Hello everyone, I’m working on preprocessing an EEG dataset for a visual mismatch response (vMMR) ERP experiment. I have a specific question: where should `mne.preprocessing.annotate_muscle_zscore()` be placed in my epoching and preprocessing pipeline - before ICA, after ICA, or should I skip it entirely?

## Current Pipeline

1. Load raw data + montage + average-reference projector

2. Filter (HP 0.1 Hz only, no LP filter) + downsample to 512 Hz + event alignment

3. Parse trials (standard and deviant separately)

4. RANSAC global bad channel detection

5. Epoching with broadband data (`baseline=None`)

6. AutoReject-1 on broadband epochs

7. ICA fit + ICLabel classification

8. Apply ICA + AutoReject-2 on broadband epochs + LP 30 Hz filter

I’m using 64-channel BioSemi data.

**Minimal reproducible example:**

```python
raw.filter(0.1, None, l_trans_bandwidth=0.08)
raw.resample(512)

Where to add annotate_muscle_zscore()?

raw = mne.preprocessing.annotate_muscle_zscore(raw, threshold=2.)

epochs = mne.Epochs(raw, events, event_ids, tmin=-0.2, tmax=1.5,
baseline=None, preload=True,
reject_by_annotation=False)

ar1 = autoreject.AutoReject(n_interpolate=[1, 4, 32], random_state=42)
epochs, reject_log1 = ar1.fit_transform(epochs, return_log=True)

ica = mne.preprocessing.ICA(method=‘infomax’, n_components=0.99, random_state=99)
ica.fit(epochs)

ic_labels = label_components(epochs, ica, method=“iclabel”)
exclude_idx = [idx for idx, label in enumerate(ic_labels[“labels”])
if label not in [“brain”, “other”]]
ica.apply(epochs, exclude=exclude_idx)

Or here instead?

epochs = mne.preprocessing.annotate_muscle_zscore(epochs, threshold=2.)

epochs.apply_baseline((None, 0))
epochs.filter(None, 30)

ar2 = autoreject.AutoReject(n_interpolate=[1, 4, 32], random_state=42)
epochs_clean, reject_log2 = ar2.fit_transform(epochs, return_log=True)

```

---

<div class="post-metadata">

**Author:** ![wmvanvliet](https://yyz2.discourse-cdn.com/free1/user_avatar/mne.discourse.group/wmvanvliet/32/100_2.png) [@wmvanvliet](https://mne.discourse.group/u/wmvanvliet)\
**Post date:** [March 4, 2026, 11:32am UTC](https://mne.discourse.group/t/muscle-artifact-detection-annotate-muscle-zscore-placement-in-vmmr-preprocessing-pipeline/11721/2 "2026-03-04T11:32:30Z")

</div>

If your evokeds look clean enough for the purposes of your study, there is no need to include `annotate_muscle_zscore` at all.

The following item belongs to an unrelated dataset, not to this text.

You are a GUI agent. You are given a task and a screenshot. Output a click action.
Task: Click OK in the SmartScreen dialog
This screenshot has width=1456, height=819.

If the subject was moving during epochs, I think I would perform this step on the `raw` data, so even before epoching. When creating epochs, any stretches of data annotated with a label that starts with `BAD_` will be ignored by default (the function annotates muscle movements with `BAD_muscle`).

---

<div class="post-metadata">

**Author:** ![system](https://global.discourse-cdn.com/free1/uploads/mne/original/1X/85cc6bd2b69cb698a166dc6d880fb550510d0144.jpeg) [@system](https://mne.discourse.group/u/system)\
**Post date:** [March 11, 2026, 11:32am UTC](https://mne.discourse.group/t/muscle-artifact-detection-annotate-muscle-zscore-placement-in-vmmr-preprocessing-pipeline/11721/3 "2026-03-11T11:32:58Z")

</div>

This topic was automatically closed 7 days after the last reply. New replies are no longer allowed.